The researchers from Wellcome Sanger Institute, European Bioinformatics Institute (EMBL-EBI) and their international collaborators found that patients with AML had genetic changes in their blood years before they suddenly developed the disease.
Scientists have discovered that it is possible to identify people at high risk of developing acute myeloid leukemia (AML) years before diagnosis. The study, published in the journal Nature, found that blood tests looking for changes in the DNA code can reveal the roots of AML in healthy people.
Further research could allow earlier detection and monitoring of people at risk of AML in the future, and open the prospect of developing ways to reduce the likelihood of developing this cancer.
Acute myeloid leukemia
Acute myeloid leukemia is an aggressive blood cancer that affects people of all ages. The cancer cells multiply quickly in the bone marrow and stop the production of normal blood cells, leading to fatal infections and bleeding.

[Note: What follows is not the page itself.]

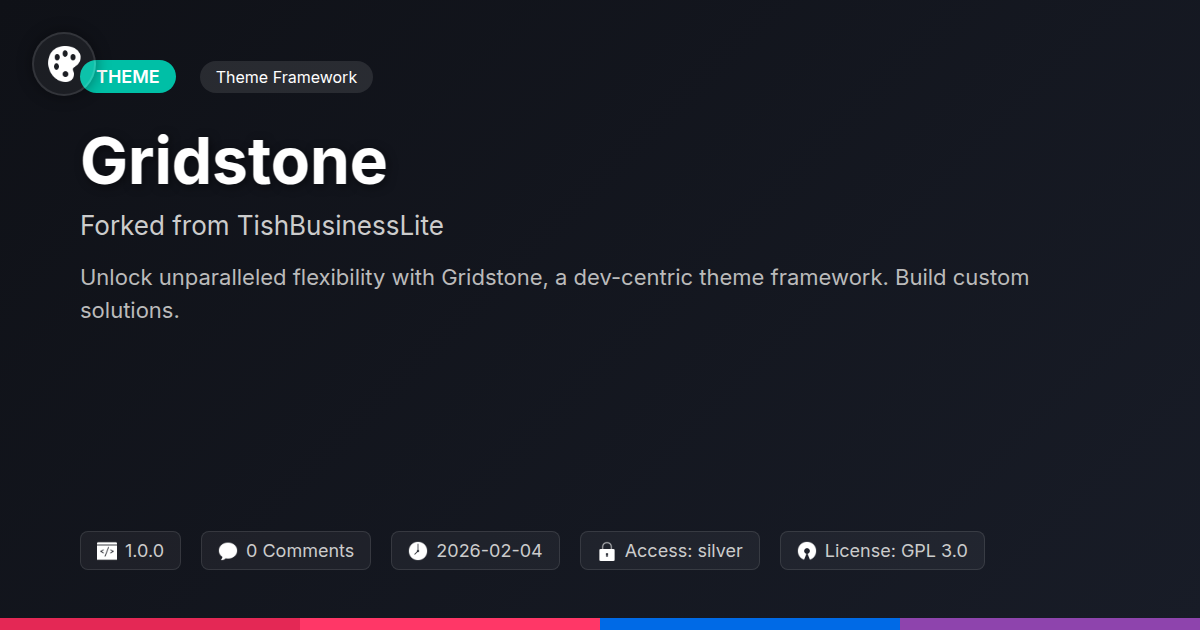The height and width of the screenshot is (630, 1200).
Task: Click the red color bar segment
Action: 150,624
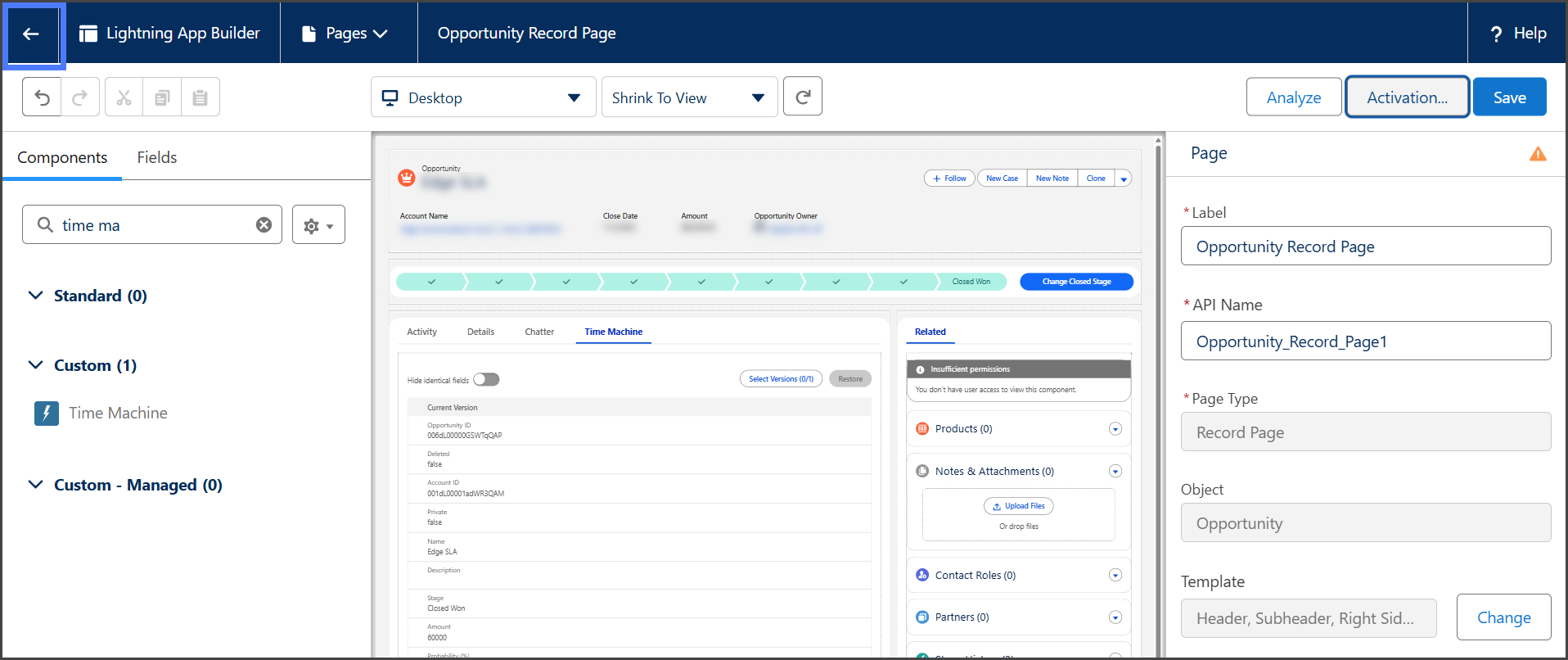
Task: Click the redo icon
Action: (80, 97)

Mainstream treatments for AML treatments have changed very little for several decades, and while some patients are cured, the majority are not. To uncover the earliest steps in the development of AML, the researchers collaborated with the European Prospective Investigation into Cancer and Nutrition (EPIC) study.
Enrolment into EPIC started in 1992, and a large number of people have been enrolled and followed up for cancer development, with lifestyle data and blood samples collected.
Some of these people later developed AML and, using their stored blood samples; the researchers were able to look back in time to see which genetic changes were already present years before the disease appeared.
The scientists, including researchers from the Princess Margaret Cancer Centre in Canada and the Weizmann Institute in Israel, sequenced the stored blood DNA from 124 AML patients and compared it to that from 676 people who remained free from AML or related cancer.
Remarkably, they discovered that many of the people that went on to develop AML had particular genetic changes that set them apart from those who did not. These changes could be used collectively to develop a predictive test for AML risk.
Dr. Grace Collord, a joint first author on the paper from the Wellcome Sanger Institute and the University of Cambridge, said: "Acute myeloid leukemia often appears very suddenly in patients, so we were surprised to discover that its origins are generally detectable more than five years before the disease develops. This provides proof-of-principle that it may be possible to develop tests to identify people at high risk of developing AML."
The study focussed on selected genes known to be associated with AML, and found frequent mutations in some of these genes in many individuals, including some people that did not develop AML.
However, the researchers discovered that people who were en-route to developing AML had a higher number of mutations and that the mutations were often present in a larger fraction of their blood cells. Furthermore, specific blood test results were subtly different in those who later developed AML.